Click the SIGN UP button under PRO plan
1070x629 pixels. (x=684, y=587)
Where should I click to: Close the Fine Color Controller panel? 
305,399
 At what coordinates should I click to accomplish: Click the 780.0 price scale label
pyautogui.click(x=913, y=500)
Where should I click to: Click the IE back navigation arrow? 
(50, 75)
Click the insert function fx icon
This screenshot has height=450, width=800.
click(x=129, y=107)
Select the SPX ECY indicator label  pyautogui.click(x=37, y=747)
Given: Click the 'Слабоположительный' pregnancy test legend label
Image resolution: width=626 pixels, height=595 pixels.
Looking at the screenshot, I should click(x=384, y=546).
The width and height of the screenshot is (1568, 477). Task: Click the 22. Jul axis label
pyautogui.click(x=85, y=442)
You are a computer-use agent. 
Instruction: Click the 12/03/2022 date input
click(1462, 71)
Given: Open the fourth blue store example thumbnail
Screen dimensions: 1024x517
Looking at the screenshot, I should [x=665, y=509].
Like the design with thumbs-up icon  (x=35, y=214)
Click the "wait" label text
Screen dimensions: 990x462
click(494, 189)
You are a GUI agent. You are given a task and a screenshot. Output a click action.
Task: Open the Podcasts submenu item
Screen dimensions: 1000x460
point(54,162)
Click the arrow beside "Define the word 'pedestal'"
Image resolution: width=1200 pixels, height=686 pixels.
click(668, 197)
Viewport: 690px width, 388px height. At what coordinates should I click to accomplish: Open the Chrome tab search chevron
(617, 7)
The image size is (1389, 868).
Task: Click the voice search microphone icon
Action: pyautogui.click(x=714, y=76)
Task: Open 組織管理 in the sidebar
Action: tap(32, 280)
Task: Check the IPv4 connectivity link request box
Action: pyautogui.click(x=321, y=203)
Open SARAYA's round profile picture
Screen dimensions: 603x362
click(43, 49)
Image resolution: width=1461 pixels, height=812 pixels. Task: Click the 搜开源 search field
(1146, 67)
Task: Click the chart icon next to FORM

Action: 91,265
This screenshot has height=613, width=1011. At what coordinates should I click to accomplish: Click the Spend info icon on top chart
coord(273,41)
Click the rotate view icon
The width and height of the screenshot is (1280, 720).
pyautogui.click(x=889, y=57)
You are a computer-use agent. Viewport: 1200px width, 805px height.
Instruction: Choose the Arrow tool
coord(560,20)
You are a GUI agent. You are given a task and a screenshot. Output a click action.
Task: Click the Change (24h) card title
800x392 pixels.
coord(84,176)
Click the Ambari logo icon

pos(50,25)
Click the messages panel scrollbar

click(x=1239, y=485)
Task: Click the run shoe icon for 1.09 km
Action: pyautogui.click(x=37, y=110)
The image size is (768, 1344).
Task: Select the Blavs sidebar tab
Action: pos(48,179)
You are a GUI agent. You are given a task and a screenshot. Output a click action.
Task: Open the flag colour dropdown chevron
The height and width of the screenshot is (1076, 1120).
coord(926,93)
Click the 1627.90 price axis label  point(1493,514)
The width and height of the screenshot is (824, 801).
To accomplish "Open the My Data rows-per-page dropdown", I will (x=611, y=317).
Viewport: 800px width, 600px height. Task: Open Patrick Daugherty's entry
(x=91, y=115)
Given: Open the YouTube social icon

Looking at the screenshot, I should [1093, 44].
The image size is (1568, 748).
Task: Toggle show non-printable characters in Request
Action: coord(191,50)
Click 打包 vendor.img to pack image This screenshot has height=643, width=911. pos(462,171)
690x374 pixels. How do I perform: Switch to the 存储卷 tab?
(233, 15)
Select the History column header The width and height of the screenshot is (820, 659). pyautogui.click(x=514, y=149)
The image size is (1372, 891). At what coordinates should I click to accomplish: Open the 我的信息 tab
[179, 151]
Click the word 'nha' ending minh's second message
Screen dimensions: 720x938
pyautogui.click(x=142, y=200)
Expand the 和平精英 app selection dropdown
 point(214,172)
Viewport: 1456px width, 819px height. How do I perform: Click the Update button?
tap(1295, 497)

▶ **Your goal**
Copy every line again, starting at the line that contains "Expand the 和平精英 app selection dropdown" and ending at the last line of the material, and shift each coordinate in the answers by -14.

▶ **Exercise answer**
Expand the 和平精英 app selection dropdown
 point(200,158)
Viewport: 1456px width, 819px height. How do I perform: Click the Update button?
tap(1281, 483)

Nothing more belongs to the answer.